_GIVEN PROBLEM_:
Please revise the records below, replacing "GUI agent" with "screen agent" wherever it occurs and leaving everything else unchanged.

_EXERCISE INPUT_:
>> START
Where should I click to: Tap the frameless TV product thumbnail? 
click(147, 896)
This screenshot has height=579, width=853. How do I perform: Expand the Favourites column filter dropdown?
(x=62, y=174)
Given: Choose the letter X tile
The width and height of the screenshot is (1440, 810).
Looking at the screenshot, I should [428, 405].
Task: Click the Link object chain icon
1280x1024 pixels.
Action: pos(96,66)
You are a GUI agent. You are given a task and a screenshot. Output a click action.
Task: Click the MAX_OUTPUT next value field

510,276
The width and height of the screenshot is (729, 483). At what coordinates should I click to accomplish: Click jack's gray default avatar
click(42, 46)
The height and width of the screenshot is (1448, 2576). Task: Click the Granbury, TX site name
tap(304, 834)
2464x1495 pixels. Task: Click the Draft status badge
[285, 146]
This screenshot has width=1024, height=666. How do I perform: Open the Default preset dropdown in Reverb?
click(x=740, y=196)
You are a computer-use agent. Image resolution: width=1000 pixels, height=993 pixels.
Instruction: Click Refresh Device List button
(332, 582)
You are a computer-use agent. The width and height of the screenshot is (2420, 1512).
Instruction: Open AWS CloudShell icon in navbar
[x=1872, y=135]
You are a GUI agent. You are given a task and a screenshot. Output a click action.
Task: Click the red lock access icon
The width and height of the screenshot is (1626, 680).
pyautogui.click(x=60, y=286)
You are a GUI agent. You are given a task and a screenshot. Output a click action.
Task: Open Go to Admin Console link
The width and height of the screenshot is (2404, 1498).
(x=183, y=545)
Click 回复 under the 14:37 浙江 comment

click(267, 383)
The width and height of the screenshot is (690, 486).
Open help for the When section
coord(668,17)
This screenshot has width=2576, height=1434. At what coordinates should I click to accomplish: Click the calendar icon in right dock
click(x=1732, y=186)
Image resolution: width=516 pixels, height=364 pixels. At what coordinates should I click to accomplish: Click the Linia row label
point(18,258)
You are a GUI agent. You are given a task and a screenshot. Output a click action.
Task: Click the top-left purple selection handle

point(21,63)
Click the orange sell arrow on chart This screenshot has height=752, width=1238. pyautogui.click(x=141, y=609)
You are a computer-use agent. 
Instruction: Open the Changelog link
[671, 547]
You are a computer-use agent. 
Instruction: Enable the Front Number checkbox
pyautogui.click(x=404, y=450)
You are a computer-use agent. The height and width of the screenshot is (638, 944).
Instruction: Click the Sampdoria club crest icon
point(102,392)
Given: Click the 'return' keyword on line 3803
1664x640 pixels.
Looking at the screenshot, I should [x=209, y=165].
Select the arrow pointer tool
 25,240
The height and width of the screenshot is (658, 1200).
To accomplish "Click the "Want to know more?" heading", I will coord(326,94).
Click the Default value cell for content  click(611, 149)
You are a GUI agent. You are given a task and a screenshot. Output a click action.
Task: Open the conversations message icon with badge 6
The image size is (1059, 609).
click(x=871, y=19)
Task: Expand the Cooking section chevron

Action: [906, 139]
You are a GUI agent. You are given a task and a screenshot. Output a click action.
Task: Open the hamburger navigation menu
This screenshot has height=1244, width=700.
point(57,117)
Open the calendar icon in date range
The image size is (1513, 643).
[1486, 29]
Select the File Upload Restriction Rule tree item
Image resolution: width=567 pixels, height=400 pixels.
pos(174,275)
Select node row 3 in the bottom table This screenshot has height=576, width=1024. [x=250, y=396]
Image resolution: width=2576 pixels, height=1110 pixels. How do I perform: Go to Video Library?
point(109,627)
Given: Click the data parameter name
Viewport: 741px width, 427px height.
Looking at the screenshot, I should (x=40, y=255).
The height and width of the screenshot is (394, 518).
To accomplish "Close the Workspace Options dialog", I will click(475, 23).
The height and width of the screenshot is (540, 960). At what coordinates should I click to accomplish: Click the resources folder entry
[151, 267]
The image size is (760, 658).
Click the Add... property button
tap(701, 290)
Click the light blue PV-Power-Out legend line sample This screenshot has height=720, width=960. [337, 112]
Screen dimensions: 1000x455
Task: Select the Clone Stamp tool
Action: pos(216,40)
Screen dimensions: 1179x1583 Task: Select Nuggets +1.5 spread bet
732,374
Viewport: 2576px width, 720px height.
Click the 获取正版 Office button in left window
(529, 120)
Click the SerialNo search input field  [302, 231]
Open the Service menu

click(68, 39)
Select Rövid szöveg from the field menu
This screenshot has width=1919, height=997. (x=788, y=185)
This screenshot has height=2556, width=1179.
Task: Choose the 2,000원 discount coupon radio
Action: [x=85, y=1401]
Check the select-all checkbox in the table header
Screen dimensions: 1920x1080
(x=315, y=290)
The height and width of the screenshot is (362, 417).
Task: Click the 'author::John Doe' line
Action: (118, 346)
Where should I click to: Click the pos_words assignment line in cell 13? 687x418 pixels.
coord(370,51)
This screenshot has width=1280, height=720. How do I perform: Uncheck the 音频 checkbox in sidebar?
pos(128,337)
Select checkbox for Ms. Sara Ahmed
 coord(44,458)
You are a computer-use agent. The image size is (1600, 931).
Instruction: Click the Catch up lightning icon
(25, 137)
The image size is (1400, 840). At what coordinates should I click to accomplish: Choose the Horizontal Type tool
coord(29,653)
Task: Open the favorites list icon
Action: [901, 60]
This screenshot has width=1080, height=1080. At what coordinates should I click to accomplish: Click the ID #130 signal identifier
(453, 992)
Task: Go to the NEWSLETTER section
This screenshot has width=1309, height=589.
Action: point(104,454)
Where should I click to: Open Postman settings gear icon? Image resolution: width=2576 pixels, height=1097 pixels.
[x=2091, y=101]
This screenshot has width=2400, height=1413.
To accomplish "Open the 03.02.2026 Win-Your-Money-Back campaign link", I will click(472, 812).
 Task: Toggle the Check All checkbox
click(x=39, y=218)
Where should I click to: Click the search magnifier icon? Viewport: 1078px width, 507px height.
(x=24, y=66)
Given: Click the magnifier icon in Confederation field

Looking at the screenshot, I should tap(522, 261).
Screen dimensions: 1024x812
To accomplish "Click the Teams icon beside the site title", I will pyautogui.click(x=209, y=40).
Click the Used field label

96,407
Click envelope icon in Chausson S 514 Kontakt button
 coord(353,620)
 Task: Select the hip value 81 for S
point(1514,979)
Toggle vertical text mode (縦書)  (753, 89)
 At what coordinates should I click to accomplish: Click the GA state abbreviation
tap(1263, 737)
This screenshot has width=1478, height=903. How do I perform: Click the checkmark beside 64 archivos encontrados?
>> END
_RESULT OF THIS TASK_:
Where should I click to: Tap the frameless TV product thumbnail? 
click(147, 896)
This screenshot has height=579, width=853. How do I perform: Expand the Favourites column filter dropdown?
(x=62, y=174)
Given: Choose the letter X tile
The width and height of the screenshot is (1440, 810).
Looking at the screenshot, I should [428, 405].
Task: Click the Link object chain icon
1280x1024 pixels.
Action: pos(96,66)
You are a screen agent. You are given a task and a screenshot. Output a click action.
Task: Click the MAX_OUTPUT next value field

510,276
The width and height of the screenshot is (729, 483). At what coordinates should I click to accomplish: Click jack's gray default avatar
click(42, 46)
The height and width of the screenshot is (1448, 2576). Task: Click the Granbury, TX site name
tap(304, 834)
2464x1495 pixels. Task: Click the Draft status badge
[285, 146]
This screenshot has width=1024, height=666. How do I perform: Open the Default preset dropdown in Reverb?
click(x=740, y=196)
You are a computer-use agent. Image resolution: width=1000 pixels, height=993 pixels.
Instruction: Click Refresh Device List button
(332, 582)
You are a computer-use agent. The width and height of the screenshot is (2420, 1512).
Instruction: Open AWS CloudShell icon in navbar
[x=1872, y=135]
You are a screen agent. You are given a task and a screenshot. Output a click action.
Task: Click the red lock access icon
The width and height of the screenshot is (1626, 680).
pyautogui.click(x=60, y=286)
You are a screen agent. You are given a task and a screenshot. Output a click action.
Task: Open Go to Admin Console link
The width and height of the screenshot is (2404, 1498).
(x=183, y=545)
Click 回复 under the 14:37 浙江 comment

click(267, 383)
The width and height of the screenshot is (690, 486).
Open help for the When section
coord(668,17)
This screenshot has width=2576, height=1434. At what coordinates should I click to accomplish: Click the calendar icon in right dock
click(x=1732, y=186)
Image resolution: width=516 pixels, height=364 pixels. At what coordinates should I click to accomplish: Click the Linia row label
point(18,258)
You are a screen agent. You are given a task and a screenshot. Output a click action.
Task: Click the top-left purple selection handle

point(21,63)
Click the orange sell arrow on chart This screenshot has height=752, width=1238. pyautogui.click(x=141, y=609)
You are a computer-use agent. 
Instruction: Open the Changelog link
[671, 547]
You are a computer-use agent. 
Instruction: Enable the Front Number checkbox
pyautogui.click(x=404, y=450)
You are a computer-use agent. The height and width of the screenshot is (638, 944).
Instruction: Click the Sampdoria club crest icon
point(102,392)
Given: Click the 'return' keyword on line 3803
1664x640 pixels.
Looking at the screenshot, I should [x=209, y=165].
Select the arrow pointer tool
 25,240
The height and width of the screenshot is (658, 1200).
To accomplish "Click the "Want to know more?" heading", I will coord(326,94).
Click the Default value cell for content  click(611, 149)
You are a screen agent. You are given a task and a screenshot. Output a click action.
Task: Open the conversations message icon with badge 6
The image size is (1059, 609).
click(x=871, y=19)
Task: Expand the Cooking section chevron

Action: [906, 139]
You are a screen agent. You are given a task and a screenshot. Output a click action.
Task: Open the hamburger navigation menu
This screenshot has height=1244, width=700.
point(57,117)
Open the calendar icon in date range
The image size is (1513, 643).
[1486, 29]
Select the File Upload Restriction Rule tree item
Image resolution: width=567 pixels, height=400 pixels.
pos(174,275)
Select node row 3 in the bottom table This screenshot has height=576, width=1024. [x=250, y=396]
Image resolution: width=2576 pixels, height=1110 pixels. How do I perform: Go to Video Library?
point(109,627)
Given: Click the data parameter name
Viewport: 741px width, 427px height.
Looking at the screenshot, I should (x=40, y=255).
The height and width of the screenshot is (394, 518).
To accomplish "Close the Workspace Options dialog", I will click(475, 23).
The height and width of the screenshot is (540, 960). At what coordinates should I click to accomplish: Click the resources folder entry
[151, 267]
The image size is (760, 658).
Click the Add... property button
tap(701, 290)
Click the light blue PV-Power-Out legend line sample This screenshot has height=720, width=960. [337, 112]
Screen dimensions: 1000x455
Task: Select the Clone Stamp tool
Action: pos(216,40)
Screen dimensions: 1179x1583 Task: Select Nuggets +1.5 spread bet
732,374
Viewport: 2576px width, 720px height.
Click the 获取正版 Office button in left window
(529, 120)
Click the SerialNo search input field  [302, 231]
Open the Service menu

click(68, 39)
Select Rövid szöveg from the field menu
This screenshot has width=1919, height=997. (x=788, y=185)
This screenshot has height=2556, width=1179.
Task: Choose the 2,000원 discount coupon radio
Action: [x=85, y=1401]
Check the select-all checkbox in the table header
Screen dimensions: 1920x1080
(x=315, y=290)
The height and width of the screenshot is (362, 417).
Task: Click the 'author::John Doe' line
Action: (118, 346)
Where should I click to: Click the pos_words assignment line in cell 13? 687x418 pixels.
coord(370,51)
This screenshot has width=1280, height=720. How do I perform: Uncheck the 音频 checkbox in sidebar?
pos(128,337)
Select checkbox for Ms. Sara Ahmed
 coord(44,458)
You are a computer-use agent. The image size is (1600, 931).
Instruction: Click the Catch up lightning icon
(25, 137)
The image size is (1400, 840). At what coordinates should I click to accomplish: Choose the Horizontal Type tool
coord(29,653)
Task: Open the favorites list icon
Action: [901, 60]
This screenshot has width=1080, height=1080. At what coordinates should I click to accomplish: Click the ID #130 signal identifier
(453, 992)
Task: Go to the NEWSLETTER section
This screenshot has width=1309, height=589.
Action: point(104,454)
Where should I click to: Open Postman settings gear icon? Image resolution: width=2576 pixels, height=1097 pixels.
[x=2091, y=101]
This screenshot has width=2400, height=1413.
To accomplish "Open the 03.02.2026 Win-Your-Money-Back campaign link", I will click(472, 812).
 Task: Toggle the Check All checkbox
click(x=39, y=218)
Where should I click to: Click the search magnifier icon? Viewport: 1078px width, 507px height.
(x=24, y=66)
Given: Click the magnifier icon in Confederation field

Looking at the screenshot, I should tap(522, 261).
Screen dimensions: 1024x812
To accomplish "Click the Teams icon beside the site title", I will pyautogui.click(x=209, y=40).
Click the Used field label

96,407
Click envelope icon in Chausson S 514 Kontakt button
 coord(353,620)
 Task: Select the hip value 81 for S
point(1514,979)
Toggle vertical text mode (縦書)  (753, 89)
 At what coordinates should I click to accomplish: Click the GA state abbreviation
tap(1263, 737)
This screenshot has width=1478, height=903. How do I perform: Click the checkmark beside 64 archivos encontrados?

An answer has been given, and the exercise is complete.